__GOAL OF THE EXERCISE__: Reproduce the entries from the line containing "Task: Refresh the A cluster review summary" through the end of the entries, both included and nothing else, with the requests kept. Scale every coordinate in the answers by 1.25, rounding to whole numbers with halves rounded up, and leave the pictures out.

Element and text position data:
Begin
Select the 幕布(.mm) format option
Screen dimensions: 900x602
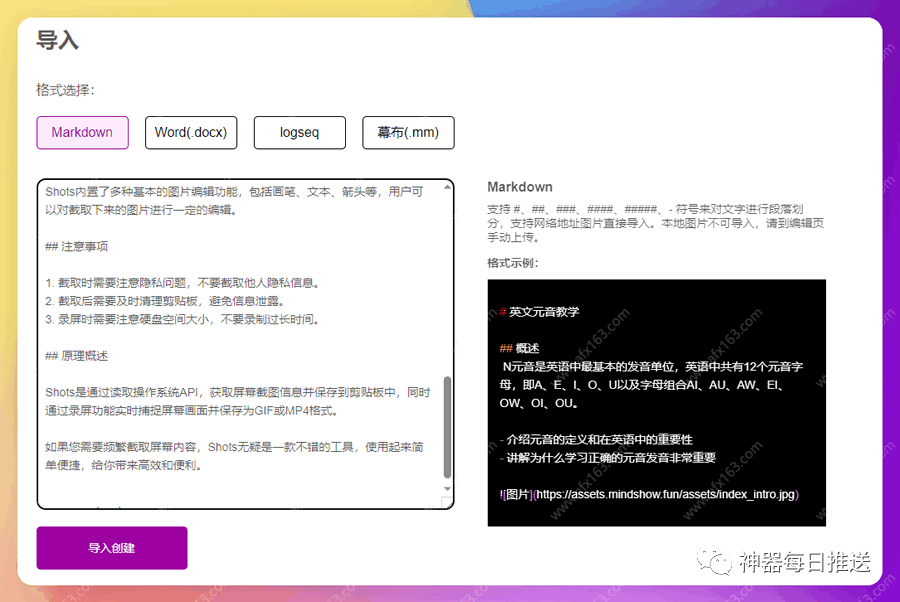tap(408, 132)
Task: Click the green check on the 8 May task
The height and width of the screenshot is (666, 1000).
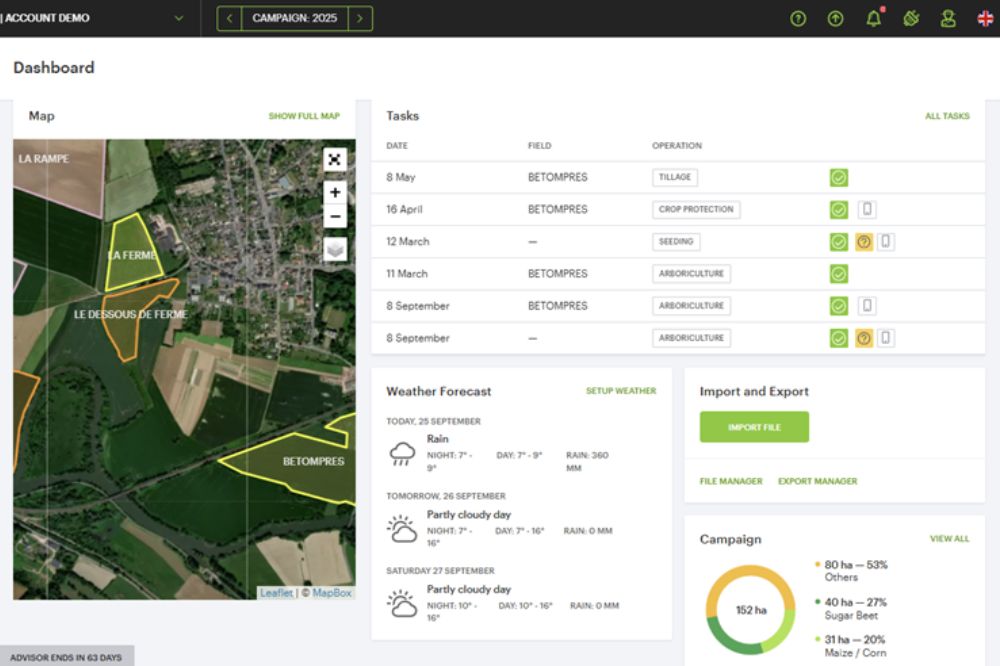Action: pos(838,177)
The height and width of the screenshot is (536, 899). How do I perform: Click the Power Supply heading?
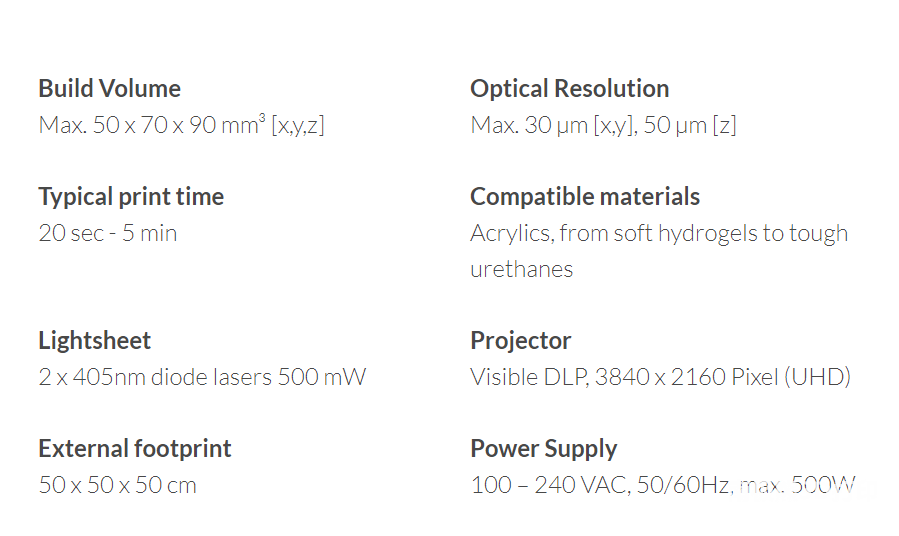pos(544,448)
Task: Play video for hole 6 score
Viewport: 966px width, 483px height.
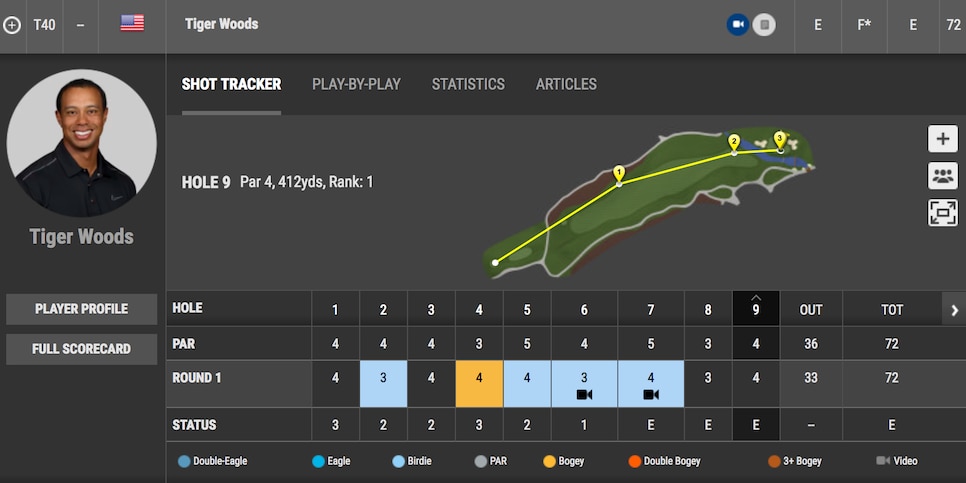Action: (584, 394)
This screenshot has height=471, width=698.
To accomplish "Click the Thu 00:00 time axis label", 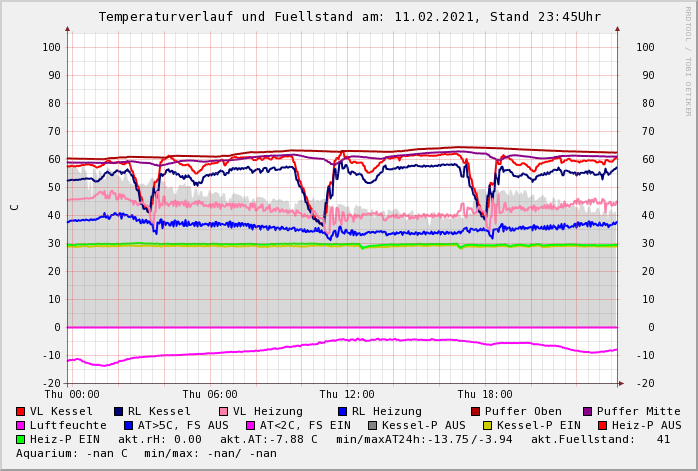I will pyautogui.click(x=72, y=394).
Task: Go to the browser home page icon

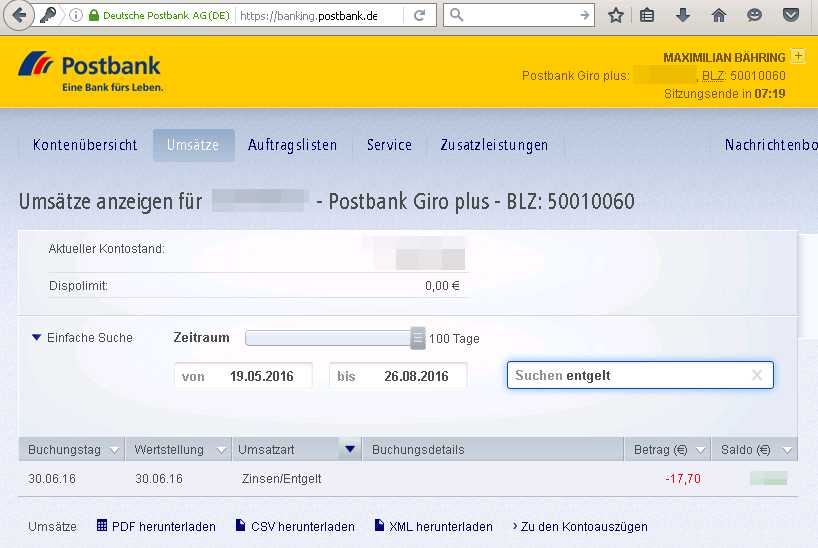Action: pyautogui.click(x=718, y=16)
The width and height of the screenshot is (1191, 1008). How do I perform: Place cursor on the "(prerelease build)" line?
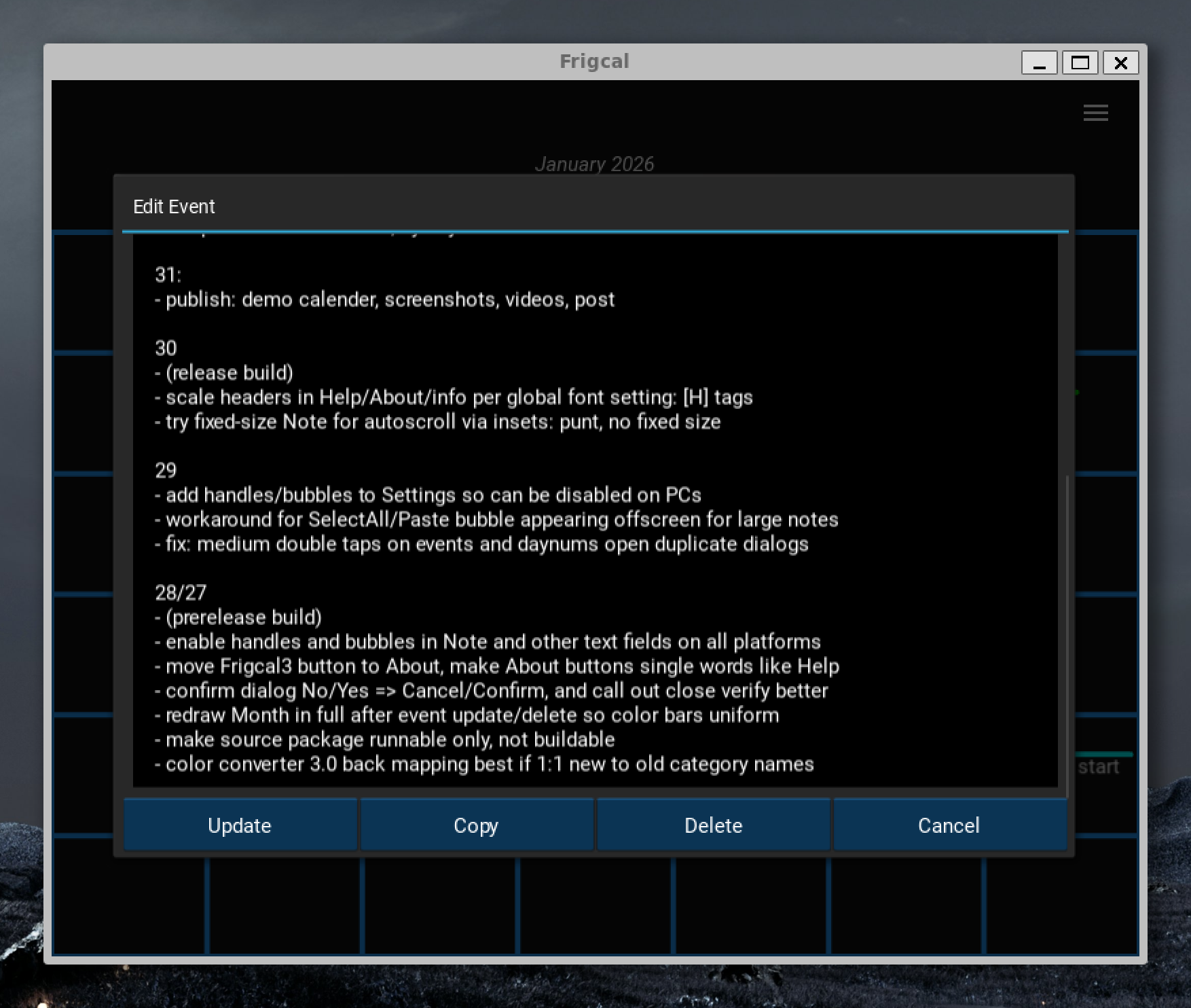tap(243, 617)
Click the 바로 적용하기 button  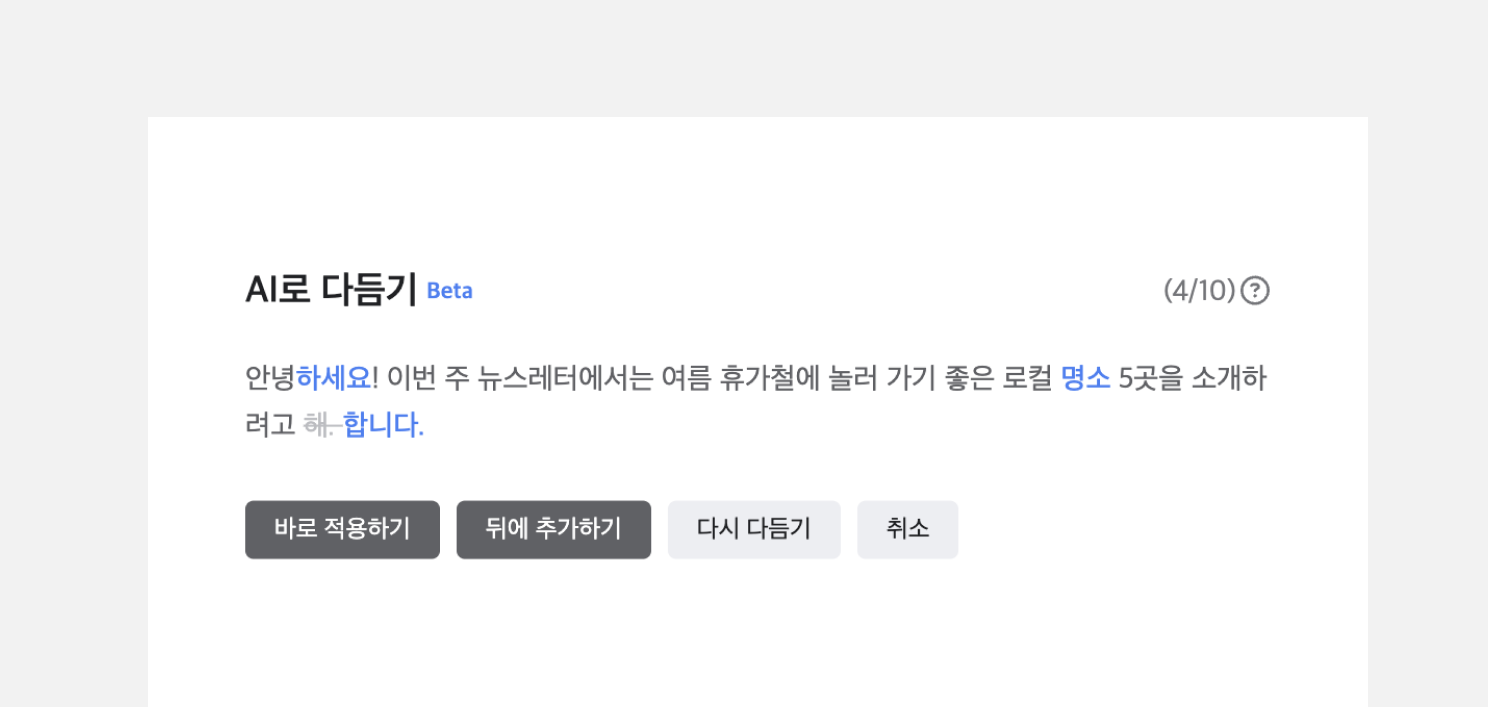[x=342, y=529]
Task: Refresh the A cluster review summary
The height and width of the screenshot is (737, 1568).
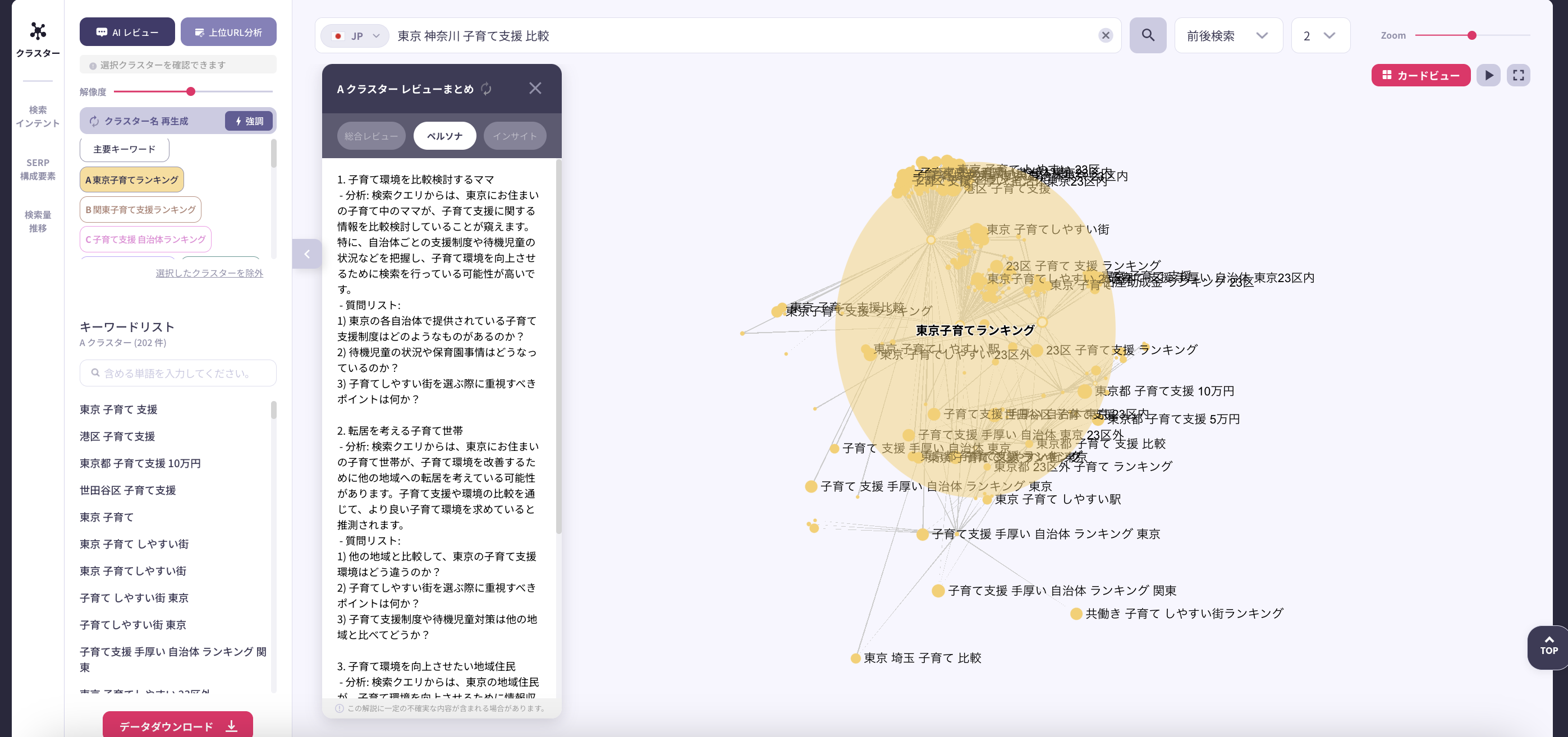Action: click(x=487, y=89)

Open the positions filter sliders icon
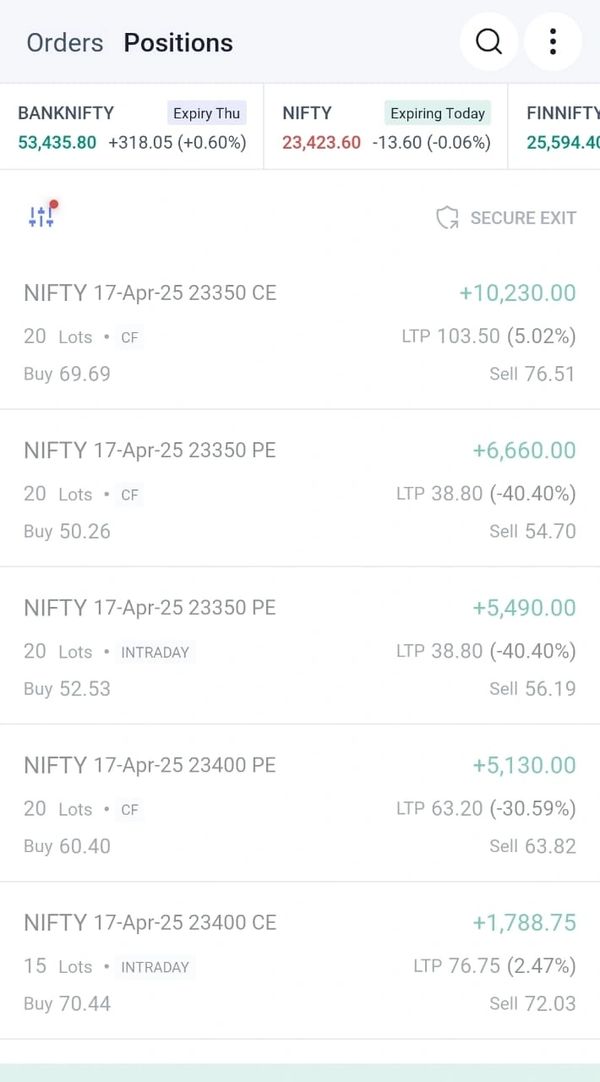[42, 215]
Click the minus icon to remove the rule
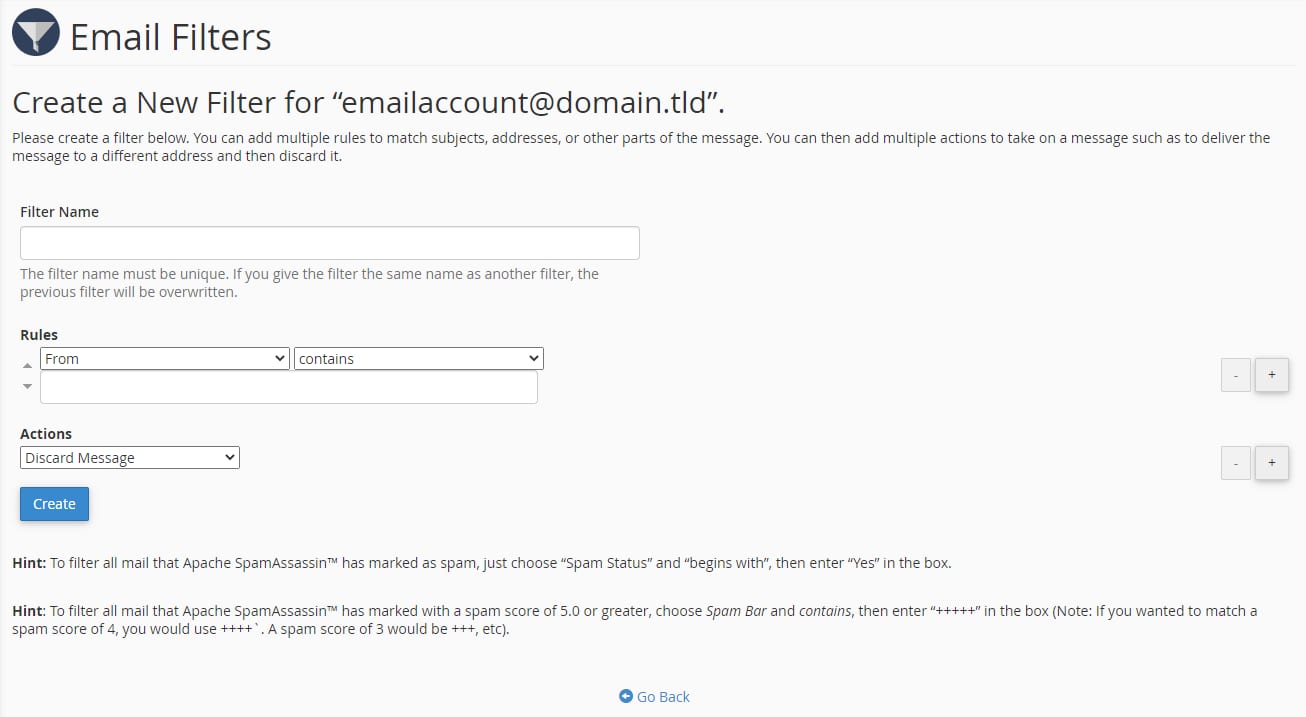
End
__TASK SOLUTION__:
Task: Refresh the A cluster review summary
The height and width of the screenshot is (737, 1568).
Action: click(x=609, y=111)

Open the positions filter sliders icon
[53, 269]
Click the minus icon to remove the rule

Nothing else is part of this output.